#### TRECHO FORNECIDO
===============

Palestra realizada na livraria Travessa, Rio de Janeiro, no dia 10/04/2012, por ocasião do lançamento de UIVO, de Allen Ginsberg, em graphic novelcom arte de Eric Drooker e tradução de Luis Dolhnikoff (São Paulo, Globo, 2012)

Nos anos 1950, o mundo e os EUA viviam o auge da Guerra Fria, sob a ameaça real e imediata de uma Terceira Guerra Mundial, que seria a última, pois nuclear. E os EUA, em particular, viviam em pleno macarthismo, quando a própria democracia americana esteve, se não ameaçada, bastante estressada. O conservadorismo, a hipocrisia e certa histeria conservadora e hipócrita imperavam de maneira agressiva, que fariam a retórica e as ações recentes de George W. Bush encolherem e empalidecerem. O mundo todo, refém da corrida armamentista em sua fase inicial desenfreada, e entregue a disputas por procuração entre as duas superpotências, que armavam guerrilhas e grupos terroristas de esquerda ou davam apoio a golpes e ditaduras de direita, do Sudeste Asiático à América Latina, passando pela África e por uma Europa dividida pela “Cortina de Ferro” imposta por Stálin (o Muro de Berlim estava para ser construído), o mundo todo era uma espécie de grande Guantánamo mental. Os que acreditam estar hoje o planeta em um momento histórico particularmente bélico por causa de um Afeganistão aqui e de um Iraque ali estão, felizmente, enganados. O poema de Ginsberg, de 1956, não se chama Uivo à toa:

Ao publicar UIVO, eu estava interessado em deixar uma bomba-relógio emocional que continuasse a explodir na consciência dos EUA, caso nosso complexo industrial-militar-nacionalista se calcificasse num aparato policial repressor.

===============

#### DADOS FORNECIDOS
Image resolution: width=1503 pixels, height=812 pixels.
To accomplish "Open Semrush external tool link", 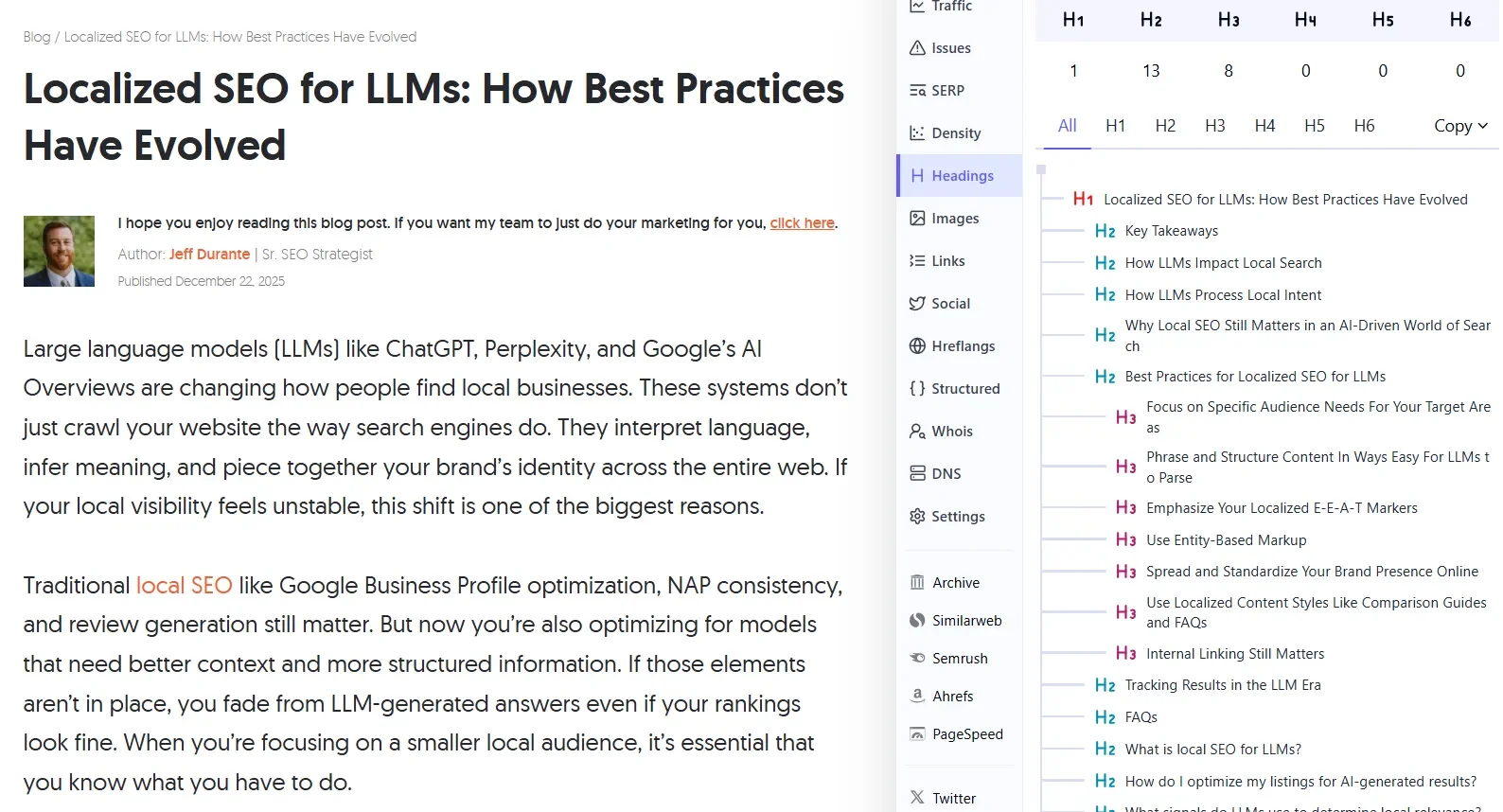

===============

#### TAREFA A REALIZAR
De acordo com o trecho fornecido, em que livraria e em que cidade foi realizada a palestra?

#### RESPOSTA FINAL
Na livraria Travessa, no Rio de Janeiro.